Political tensions between Ukraine and Russia could impact on global markets.
And there was uncertainty across the oilseeds markets as they react to political statements.
May 19 LIFFE wheat futures closed on Wednesday, November 28, at £173.25/tonne, level on the week.
UK wheat prices have firmed slightly. Last week ended with a four-day rally in prices and, although this week has seen mixed price activity, wheat is still holding onto some of the gains.
Weaker sterling has been helping prices and is really the only factor driving markets higher at the moment. Consumers have good cover and, other than a few logistical challenges, there is an ample supply of wheat to see them through to the New Year.
Presently, new crop wheat is proving attractive to farmers, with good forward values available.
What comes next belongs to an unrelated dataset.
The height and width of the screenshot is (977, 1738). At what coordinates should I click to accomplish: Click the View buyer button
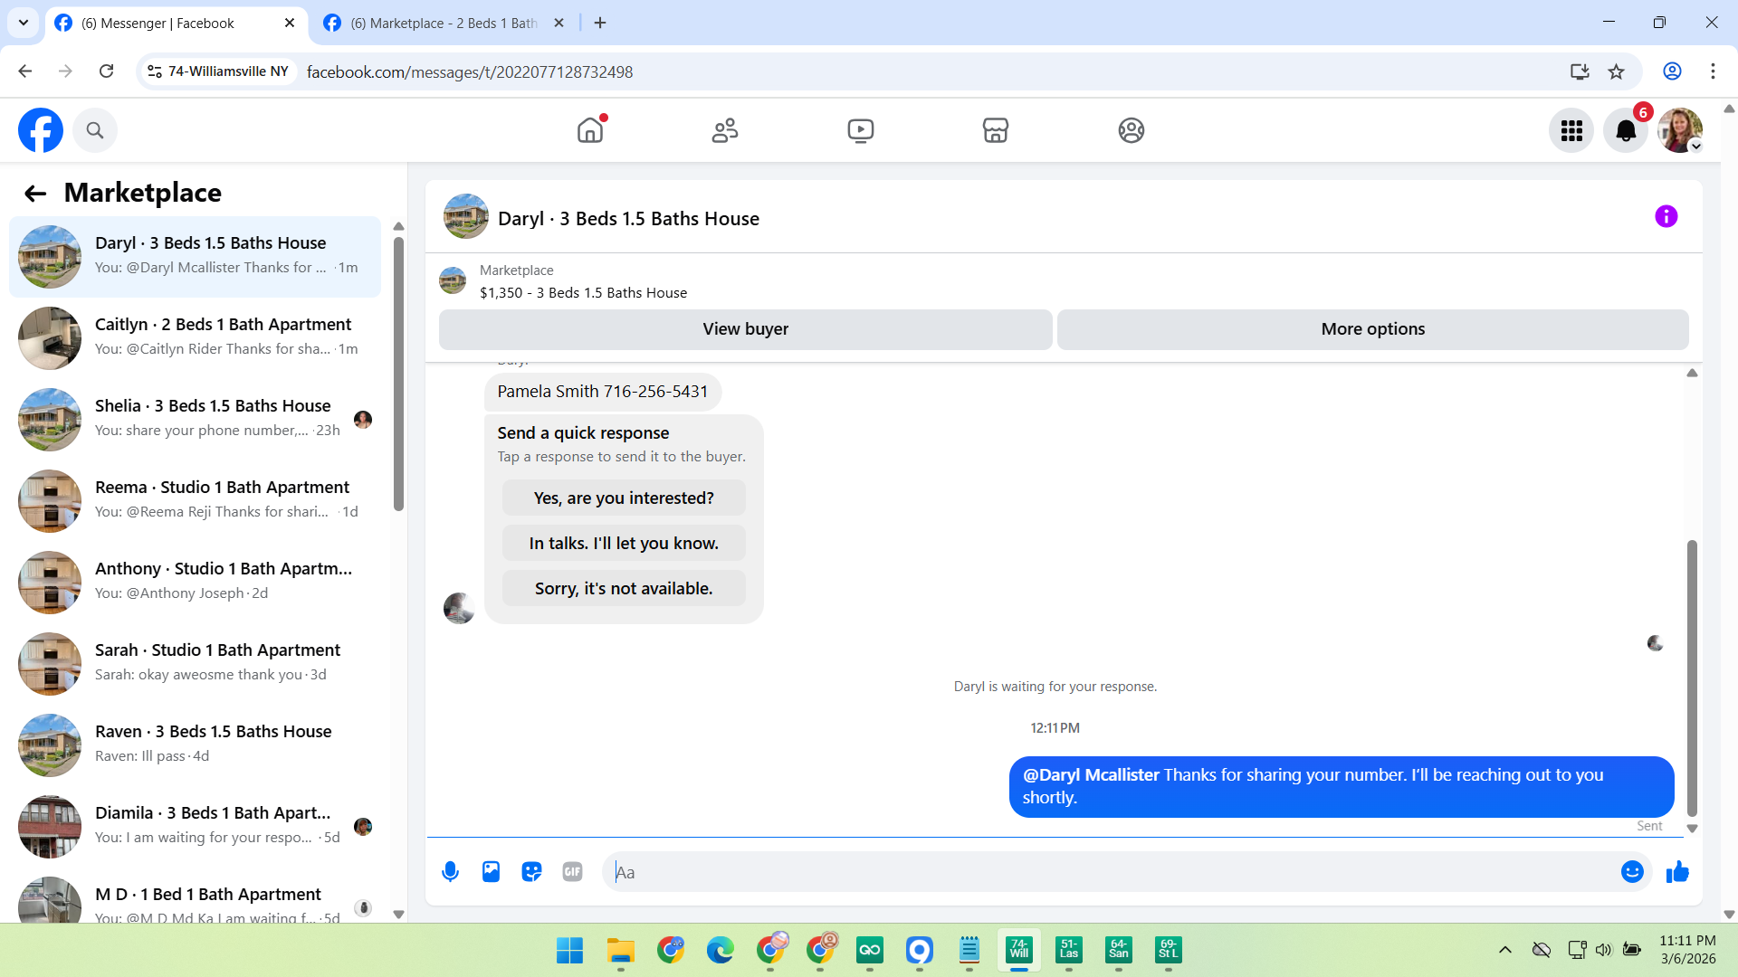coord(745,329)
Due to the open autumn and the need for some growers to redrill following poor oilseed rape establishment, a good amount of winter wheat has gone into the ground this season.
Across the board, crops are looking well.
Geopolitical tensions between Russia and Ukraine are on the rise again, but they did little to support EU grain prices so far. On Sunday, three Ukrainian warships were seized by Russia in the Kerch Strait [between the Black Sea and the Azov Sea] and as such, exports were blocked for a few hours.
However, according to the Ukrainian government, which introduced martial law for 60 days, grain shipments are back to normal. We should also consider that only a marginal part of the Ukrainian exports are passing through the strait.
Matif wheat is still stuck in its €10 range between €199 and €209/tonne on the March 2019 contract due to lagging EU grain exports. Consequently, any new business is good news and Algeria’s OAIC who bought a hefty 600,000t of wheat earlier on could source a sizeable volume in France.
However, Argentina, where the wheat quality seems to be unaffected by the October frost episode and November excessive rainfall, is now directly competing against the EU toward North African destinations.
On the oilseeds complex, EU rapeseed touched a two-month low on Tuesday amid the sell-off in crude oil - Brent prices are down more than 6 per cent since last Wednesday - which in turn pushed palm oil to its lowest level since early 2009.
However, the shortage of rapeseed oil, which is currently in high demand in Europe, the multi-year low planted area [of rapeseed] for the 2019 EU harvest and optimism over the US-China trade help the oilseed market to embark on a recovery move.
The presidents of the two largest economies in the world - the US and China - are set to meet at the end of the week in Argentina where they could well determine the next move for oilseeds prices.
For now, funds who have built a record net short position on CBOT soybeans and soy oil for this time of the season have started to liquidate their position, just in case ‘good’ news comes out.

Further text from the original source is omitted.